■ The request
Echo the records verbatim, starting at their first line and continuing through the line that contains "Action: (x=97, y=299)".
--- BEGIN ---
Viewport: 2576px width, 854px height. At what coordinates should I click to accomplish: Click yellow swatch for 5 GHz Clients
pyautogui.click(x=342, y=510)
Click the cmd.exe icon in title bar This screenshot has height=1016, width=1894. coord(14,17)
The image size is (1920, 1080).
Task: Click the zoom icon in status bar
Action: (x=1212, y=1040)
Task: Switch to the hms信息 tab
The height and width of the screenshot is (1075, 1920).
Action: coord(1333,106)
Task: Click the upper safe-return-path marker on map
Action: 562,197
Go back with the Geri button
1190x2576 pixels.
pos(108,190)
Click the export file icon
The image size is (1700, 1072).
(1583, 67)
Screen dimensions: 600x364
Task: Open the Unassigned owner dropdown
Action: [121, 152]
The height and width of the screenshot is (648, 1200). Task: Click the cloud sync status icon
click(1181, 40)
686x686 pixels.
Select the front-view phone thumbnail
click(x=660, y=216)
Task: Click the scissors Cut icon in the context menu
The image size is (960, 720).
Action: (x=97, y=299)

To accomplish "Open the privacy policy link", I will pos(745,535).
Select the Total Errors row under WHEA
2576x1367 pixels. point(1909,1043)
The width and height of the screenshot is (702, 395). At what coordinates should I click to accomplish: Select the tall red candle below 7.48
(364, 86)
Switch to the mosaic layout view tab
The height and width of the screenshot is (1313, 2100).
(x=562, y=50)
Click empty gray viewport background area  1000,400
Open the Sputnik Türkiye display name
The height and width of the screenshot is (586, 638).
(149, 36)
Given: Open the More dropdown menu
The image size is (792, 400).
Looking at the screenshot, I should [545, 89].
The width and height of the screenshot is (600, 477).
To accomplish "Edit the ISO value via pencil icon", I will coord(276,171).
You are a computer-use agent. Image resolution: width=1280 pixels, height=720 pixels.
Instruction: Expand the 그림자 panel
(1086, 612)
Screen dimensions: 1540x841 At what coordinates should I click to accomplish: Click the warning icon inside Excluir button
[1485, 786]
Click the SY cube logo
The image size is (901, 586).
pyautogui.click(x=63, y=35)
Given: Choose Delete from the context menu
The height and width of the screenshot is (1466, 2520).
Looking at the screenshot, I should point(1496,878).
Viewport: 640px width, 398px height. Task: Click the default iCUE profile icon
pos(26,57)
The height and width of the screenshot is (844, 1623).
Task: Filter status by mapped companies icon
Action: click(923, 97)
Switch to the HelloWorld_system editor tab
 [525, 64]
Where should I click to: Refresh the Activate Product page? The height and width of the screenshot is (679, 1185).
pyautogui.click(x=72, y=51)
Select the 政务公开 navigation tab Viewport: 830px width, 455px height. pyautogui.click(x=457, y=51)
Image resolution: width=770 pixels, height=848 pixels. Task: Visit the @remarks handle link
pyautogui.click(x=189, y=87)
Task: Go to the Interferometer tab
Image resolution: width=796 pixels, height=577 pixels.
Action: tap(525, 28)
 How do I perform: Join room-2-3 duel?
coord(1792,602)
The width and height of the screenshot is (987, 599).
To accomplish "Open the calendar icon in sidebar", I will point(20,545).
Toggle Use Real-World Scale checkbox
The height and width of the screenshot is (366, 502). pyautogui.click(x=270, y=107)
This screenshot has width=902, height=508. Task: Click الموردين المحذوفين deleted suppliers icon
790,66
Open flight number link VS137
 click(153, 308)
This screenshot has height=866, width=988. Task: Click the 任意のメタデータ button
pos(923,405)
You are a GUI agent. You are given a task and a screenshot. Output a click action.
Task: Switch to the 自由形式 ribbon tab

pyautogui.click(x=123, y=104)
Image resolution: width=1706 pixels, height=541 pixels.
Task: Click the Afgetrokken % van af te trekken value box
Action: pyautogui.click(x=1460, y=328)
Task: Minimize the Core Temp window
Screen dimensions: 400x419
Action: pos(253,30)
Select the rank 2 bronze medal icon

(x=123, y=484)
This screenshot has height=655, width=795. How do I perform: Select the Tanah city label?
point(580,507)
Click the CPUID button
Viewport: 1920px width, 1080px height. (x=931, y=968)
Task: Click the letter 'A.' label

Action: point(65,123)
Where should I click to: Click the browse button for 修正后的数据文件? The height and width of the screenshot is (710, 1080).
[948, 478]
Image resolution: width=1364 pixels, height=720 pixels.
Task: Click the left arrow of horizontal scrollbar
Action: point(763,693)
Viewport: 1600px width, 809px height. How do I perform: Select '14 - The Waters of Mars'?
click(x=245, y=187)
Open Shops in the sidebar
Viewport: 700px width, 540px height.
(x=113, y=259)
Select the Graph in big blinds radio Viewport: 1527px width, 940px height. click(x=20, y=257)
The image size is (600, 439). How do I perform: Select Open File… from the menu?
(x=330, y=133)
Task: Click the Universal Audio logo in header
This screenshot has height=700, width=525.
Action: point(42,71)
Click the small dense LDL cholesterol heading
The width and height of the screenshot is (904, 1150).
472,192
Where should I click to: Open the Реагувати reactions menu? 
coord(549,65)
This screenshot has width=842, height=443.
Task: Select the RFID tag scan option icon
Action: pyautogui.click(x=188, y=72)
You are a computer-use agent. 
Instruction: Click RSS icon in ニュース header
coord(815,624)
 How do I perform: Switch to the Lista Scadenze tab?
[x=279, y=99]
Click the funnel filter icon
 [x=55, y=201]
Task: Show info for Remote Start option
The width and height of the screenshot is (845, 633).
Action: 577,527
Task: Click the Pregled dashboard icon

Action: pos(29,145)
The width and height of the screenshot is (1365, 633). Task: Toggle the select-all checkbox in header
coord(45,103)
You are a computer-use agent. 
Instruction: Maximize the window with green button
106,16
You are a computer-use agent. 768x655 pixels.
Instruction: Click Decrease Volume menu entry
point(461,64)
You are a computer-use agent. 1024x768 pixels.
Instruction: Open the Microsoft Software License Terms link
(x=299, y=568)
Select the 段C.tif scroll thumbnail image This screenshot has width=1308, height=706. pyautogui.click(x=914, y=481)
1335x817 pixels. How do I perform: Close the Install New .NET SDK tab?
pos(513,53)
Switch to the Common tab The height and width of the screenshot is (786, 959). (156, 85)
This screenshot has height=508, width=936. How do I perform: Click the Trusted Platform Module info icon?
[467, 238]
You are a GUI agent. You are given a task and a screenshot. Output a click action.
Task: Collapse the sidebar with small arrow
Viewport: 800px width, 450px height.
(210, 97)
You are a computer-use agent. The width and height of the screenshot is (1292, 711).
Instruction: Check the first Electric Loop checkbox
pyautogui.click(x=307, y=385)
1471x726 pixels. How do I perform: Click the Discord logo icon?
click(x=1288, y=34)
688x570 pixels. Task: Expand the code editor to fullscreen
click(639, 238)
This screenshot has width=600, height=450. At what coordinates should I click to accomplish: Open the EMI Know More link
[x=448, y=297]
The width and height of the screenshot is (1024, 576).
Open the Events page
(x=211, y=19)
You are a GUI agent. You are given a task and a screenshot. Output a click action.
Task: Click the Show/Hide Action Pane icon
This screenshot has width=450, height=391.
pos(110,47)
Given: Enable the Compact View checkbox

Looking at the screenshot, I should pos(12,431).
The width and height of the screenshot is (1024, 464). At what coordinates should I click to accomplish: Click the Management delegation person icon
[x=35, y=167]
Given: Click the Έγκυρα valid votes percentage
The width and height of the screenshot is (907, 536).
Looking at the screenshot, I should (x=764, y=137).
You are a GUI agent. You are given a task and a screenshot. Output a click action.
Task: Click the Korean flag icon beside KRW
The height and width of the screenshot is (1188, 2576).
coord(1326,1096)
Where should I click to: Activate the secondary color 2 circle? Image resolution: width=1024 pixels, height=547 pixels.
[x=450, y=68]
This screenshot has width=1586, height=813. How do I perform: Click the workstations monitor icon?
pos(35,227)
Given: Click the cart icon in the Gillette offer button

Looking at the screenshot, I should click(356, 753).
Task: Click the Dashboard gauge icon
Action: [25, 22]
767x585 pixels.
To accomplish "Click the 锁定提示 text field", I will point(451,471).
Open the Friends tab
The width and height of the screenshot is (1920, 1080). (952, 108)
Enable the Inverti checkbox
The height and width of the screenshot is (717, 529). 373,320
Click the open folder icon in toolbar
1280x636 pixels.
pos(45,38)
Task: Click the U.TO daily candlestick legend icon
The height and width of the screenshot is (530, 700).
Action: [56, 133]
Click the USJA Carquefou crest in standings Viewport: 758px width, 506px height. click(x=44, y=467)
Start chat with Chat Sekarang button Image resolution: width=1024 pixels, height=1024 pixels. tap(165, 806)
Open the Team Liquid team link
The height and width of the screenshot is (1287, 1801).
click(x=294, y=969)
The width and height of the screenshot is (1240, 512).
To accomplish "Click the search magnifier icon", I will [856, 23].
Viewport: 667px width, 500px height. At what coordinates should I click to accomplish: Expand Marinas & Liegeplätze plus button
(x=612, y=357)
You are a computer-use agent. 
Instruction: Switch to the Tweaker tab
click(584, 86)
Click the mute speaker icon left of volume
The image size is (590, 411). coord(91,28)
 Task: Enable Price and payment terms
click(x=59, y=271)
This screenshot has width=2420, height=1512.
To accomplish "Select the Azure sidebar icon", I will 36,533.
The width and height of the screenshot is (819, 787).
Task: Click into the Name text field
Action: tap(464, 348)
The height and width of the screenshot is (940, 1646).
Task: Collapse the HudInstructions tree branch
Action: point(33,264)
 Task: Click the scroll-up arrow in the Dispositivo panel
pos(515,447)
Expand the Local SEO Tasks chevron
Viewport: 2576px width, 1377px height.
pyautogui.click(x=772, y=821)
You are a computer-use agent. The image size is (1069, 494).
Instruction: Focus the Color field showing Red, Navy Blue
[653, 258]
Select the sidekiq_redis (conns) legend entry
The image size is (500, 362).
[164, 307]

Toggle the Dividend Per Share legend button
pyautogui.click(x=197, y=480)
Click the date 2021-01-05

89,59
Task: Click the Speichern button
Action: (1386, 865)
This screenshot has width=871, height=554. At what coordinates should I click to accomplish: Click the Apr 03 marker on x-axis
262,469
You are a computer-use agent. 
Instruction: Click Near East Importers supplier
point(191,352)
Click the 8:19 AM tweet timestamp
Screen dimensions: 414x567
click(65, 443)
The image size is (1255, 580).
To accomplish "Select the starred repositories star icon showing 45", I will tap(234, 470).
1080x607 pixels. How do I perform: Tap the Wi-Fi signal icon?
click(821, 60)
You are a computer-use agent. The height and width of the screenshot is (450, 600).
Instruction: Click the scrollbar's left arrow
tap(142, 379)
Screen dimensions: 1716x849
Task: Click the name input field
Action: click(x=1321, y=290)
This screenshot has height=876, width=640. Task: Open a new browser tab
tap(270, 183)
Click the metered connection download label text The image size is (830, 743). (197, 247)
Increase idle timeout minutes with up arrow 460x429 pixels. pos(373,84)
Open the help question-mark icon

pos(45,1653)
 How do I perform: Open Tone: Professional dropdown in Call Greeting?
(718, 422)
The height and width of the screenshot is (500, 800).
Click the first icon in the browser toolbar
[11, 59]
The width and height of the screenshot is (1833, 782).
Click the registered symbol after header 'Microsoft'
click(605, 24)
--- END ---
■ Task solution
Viewport: 2576px width, 854px height. At what coordinates should I click to accomplish: Click yellow swatch for 5 GHz Clients
pyautogui.click(x=342, y=510)
Click the cmd.exe icon in title bar This screenshot has height=1016, width=1894. coord(14,17)
The image size is (1920, 1080).
Task: Click the zoom icon in status bar
Action: (x=1212, y=1040)
Task: Switch to the hms信息 tab
The height and width of the screenshot is (1075, 1920).
Action: coord(1333,106)
Task: Click the upper safe-return-path marker on map
Action: 562,197
Go back with the Geri button
1190x2576 pixels.
pos(108,190)
Click the export file icon
The image size is (1700, 1072).
(1583, 67)
Screen dimensions: 600x364
Task: Open the Unassigned owner dropdown
Action: [121, 152]
The height and width of the screenshot is (648, 1200). Task: Click the cloud sync status icon
click(1181, 40)
686x686 pixels.
Select the front-view phone thumbnail
click(x=660, y=216)
Task: Click the scissors Cut icon in the context menu
The image size is (960, 720).
Action: (x=97, y=299)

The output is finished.